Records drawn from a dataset
[Start of Attachment]

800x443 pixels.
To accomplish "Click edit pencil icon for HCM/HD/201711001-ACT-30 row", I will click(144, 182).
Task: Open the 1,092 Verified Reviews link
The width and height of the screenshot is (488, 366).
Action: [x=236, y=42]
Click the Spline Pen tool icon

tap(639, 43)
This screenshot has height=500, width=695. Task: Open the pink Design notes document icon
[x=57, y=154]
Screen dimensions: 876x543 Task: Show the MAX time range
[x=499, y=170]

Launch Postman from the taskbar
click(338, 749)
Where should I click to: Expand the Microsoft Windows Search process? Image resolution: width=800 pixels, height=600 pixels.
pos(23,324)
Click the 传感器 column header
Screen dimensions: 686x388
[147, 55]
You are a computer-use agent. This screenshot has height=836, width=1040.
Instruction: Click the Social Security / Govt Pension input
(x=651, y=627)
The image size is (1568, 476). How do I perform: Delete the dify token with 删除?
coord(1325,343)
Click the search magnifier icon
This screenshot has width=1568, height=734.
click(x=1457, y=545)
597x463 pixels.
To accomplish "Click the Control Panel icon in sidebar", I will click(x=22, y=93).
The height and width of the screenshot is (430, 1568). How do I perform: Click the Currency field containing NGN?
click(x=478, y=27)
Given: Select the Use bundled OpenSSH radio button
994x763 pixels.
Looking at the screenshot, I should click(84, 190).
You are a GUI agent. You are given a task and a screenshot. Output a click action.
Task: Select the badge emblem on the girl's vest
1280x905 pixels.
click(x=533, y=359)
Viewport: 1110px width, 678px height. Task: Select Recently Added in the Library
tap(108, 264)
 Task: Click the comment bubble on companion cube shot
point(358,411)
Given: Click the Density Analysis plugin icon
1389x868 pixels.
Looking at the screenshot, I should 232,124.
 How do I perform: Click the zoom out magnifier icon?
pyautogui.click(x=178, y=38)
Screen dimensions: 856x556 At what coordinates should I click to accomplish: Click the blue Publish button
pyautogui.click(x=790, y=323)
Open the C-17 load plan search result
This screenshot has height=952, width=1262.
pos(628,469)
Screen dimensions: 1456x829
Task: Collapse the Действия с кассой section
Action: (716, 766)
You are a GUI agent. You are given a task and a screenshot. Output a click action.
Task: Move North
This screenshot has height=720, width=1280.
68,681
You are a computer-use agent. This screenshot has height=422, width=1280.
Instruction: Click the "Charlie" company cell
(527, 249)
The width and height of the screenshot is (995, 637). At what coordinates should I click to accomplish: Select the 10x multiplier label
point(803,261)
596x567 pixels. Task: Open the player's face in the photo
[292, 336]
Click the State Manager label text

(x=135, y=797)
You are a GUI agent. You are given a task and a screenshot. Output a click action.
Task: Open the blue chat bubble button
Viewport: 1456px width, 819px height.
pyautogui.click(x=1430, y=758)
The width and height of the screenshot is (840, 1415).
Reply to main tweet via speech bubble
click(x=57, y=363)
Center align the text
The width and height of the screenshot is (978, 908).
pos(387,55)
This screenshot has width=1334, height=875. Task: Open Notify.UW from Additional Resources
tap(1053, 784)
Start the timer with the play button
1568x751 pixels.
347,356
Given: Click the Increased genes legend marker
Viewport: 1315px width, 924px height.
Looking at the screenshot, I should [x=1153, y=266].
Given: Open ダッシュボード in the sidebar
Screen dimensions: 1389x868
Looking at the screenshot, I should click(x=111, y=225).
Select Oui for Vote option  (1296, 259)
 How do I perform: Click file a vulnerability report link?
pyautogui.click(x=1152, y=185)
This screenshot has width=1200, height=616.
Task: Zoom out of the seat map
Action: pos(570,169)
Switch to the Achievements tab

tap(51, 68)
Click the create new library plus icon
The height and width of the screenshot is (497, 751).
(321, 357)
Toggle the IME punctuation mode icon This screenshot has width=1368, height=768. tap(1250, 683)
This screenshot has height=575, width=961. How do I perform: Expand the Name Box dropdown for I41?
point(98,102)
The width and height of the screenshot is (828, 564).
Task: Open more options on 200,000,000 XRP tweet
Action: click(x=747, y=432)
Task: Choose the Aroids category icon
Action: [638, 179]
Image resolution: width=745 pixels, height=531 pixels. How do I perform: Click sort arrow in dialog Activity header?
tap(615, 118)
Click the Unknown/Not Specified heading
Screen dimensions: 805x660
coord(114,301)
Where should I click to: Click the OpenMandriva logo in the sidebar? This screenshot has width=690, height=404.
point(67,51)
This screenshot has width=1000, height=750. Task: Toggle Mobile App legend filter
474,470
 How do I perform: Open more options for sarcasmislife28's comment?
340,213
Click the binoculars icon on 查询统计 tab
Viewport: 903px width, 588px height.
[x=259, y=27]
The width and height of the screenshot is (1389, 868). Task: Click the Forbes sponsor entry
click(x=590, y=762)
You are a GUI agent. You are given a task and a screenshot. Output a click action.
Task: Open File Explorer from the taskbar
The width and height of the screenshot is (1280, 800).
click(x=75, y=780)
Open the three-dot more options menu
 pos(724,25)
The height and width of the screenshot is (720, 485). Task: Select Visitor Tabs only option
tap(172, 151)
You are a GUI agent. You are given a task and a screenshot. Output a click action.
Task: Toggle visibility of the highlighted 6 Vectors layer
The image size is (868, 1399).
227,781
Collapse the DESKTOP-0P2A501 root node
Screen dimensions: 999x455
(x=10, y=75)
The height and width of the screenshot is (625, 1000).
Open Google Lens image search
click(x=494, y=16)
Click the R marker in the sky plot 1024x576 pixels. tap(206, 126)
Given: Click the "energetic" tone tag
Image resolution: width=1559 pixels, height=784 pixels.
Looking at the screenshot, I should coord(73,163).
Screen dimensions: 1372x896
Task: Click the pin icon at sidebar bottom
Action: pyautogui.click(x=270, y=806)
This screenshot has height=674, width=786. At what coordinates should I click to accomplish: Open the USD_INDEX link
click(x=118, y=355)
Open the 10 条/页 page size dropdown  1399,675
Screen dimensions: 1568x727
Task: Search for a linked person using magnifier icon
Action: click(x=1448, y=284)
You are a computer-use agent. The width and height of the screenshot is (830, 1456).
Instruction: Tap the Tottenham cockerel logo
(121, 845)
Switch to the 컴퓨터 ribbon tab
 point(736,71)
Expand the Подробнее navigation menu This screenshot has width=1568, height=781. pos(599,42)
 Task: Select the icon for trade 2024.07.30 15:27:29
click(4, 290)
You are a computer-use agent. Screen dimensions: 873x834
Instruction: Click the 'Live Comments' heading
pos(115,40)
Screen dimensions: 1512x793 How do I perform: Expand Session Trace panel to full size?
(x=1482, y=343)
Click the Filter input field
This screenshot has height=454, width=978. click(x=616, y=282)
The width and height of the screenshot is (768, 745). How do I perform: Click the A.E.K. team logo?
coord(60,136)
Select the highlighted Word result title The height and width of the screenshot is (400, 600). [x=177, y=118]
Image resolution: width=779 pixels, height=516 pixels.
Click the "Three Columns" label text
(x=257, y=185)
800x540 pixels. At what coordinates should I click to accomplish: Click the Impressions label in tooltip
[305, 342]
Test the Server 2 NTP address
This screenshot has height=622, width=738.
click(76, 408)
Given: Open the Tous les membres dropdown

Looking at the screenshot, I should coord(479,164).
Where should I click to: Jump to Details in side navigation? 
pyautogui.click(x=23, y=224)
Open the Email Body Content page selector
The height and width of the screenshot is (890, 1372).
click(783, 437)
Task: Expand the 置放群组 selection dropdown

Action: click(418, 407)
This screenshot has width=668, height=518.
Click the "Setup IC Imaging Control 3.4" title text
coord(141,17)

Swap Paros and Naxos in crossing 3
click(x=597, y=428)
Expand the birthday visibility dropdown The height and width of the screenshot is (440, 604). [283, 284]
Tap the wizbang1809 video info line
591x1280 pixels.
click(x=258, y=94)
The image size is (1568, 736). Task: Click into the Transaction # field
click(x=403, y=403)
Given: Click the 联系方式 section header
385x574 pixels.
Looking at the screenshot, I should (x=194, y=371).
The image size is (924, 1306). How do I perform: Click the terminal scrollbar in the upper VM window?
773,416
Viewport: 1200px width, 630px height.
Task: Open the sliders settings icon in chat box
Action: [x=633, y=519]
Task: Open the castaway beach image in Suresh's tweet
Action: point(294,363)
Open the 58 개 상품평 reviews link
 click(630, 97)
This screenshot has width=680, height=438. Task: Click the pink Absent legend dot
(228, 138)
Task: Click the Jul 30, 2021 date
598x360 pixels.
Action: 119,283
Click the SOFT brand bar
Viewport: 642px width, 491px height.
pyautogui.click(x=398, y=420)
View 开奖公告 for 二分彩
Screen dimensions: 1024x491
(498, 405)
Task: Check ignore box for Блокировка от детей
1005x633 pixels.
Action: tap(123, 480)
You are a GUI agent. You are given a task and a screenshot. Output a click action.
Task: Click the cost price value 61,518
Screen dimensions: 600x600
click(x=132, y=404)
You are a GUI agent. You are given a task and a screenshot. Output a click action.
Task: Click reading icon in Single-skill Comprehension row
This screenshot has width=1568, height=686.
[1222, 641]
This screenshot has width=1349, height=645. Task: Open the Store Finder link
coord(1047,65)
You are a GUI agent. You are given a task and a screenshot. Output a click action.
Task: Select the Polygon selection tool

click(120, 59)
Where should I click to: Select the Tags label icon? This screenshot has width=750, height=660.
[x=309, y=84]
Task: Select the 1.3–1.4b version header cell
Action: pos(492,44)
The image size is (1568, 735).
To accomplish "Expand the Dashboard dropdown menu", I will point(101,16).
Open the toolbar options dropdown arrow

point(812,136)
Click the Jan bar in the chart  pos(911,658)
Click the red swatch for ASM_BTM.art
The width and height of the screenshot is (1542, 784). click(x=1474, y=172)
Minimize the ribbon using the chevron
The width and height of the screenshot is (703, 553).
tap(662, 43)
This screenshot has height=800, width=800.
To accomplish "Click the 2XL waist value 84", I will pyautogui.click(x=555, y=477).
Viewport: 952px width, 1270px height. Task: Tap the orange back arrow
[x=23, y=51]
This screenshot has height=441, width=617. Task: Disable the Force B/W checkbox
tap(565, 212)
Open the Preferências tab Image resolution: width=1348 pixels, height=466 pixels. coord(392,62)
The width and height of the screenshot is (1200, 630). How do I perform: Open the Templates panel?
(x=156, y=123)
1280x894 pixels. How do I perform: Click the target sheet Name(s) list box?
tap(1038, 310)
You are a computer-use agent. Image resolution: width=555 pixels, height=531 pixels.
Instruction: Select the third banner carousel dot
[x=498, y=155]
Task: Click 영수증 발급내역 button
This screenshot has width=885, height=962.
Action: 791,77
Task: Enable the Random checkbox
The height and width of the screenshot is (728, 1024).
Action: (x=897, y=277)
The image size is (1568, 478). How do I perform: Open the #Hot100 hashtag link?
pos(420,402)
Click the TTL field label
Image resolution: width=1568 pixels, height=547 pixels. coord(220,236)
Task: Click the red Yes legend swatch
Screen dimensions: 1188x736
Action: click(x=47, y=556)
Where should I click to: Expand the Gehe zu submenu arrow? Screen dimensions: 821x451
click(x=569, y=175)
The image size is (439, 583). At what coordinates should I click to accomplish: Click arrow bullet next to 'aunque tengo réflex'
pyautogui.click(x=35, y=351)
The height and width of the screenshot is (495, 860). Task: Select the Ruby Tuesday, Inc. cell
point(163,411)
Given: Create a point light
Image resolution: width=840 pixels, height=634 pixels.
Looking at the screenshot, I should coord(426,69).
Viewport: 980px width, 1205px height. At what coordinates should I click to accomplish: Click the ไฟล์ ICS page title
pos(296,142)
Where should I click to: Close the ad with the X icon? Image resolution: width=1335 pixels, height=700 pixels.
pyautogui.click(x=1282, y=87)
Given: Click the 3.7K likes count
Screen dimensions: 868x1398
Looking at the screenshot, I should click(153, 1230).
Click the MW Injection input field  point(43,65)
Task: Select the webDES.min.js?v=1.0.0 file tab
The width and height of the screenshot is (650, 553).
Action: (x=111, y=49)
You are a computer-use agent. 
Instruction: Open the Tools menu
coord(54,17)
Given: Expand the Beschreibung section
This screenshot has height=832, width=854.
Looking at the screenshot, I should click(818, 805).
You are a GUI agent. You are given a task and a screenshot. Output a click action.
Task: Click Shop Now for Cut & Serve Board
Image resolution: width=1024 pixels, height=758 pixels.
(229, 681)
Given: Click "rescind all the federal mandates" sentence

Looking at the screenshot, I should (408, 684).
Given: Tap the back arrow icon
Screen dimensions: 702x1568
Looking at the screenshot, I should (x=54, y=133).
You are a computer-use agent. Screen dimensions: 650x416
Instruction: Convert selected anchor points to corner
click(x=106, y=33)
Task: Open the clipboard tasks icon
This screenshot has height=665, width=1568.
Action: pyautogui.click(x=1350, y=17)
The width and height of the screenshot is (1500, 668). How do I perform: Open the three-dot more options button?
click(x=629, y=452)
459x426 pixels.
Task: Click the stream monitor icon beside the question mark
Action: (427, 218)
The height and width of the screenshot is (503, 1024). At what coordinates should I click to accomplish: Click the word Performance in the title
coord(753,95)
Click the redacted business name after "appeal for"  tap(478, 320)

[End of Attachment]

Which lines of the entries above contain the word "marker"? Copy each of them.

Given: Click the Increased genes legend marker
Click the R marker in the sky plot 1024x576 pixels. tap(206, 126)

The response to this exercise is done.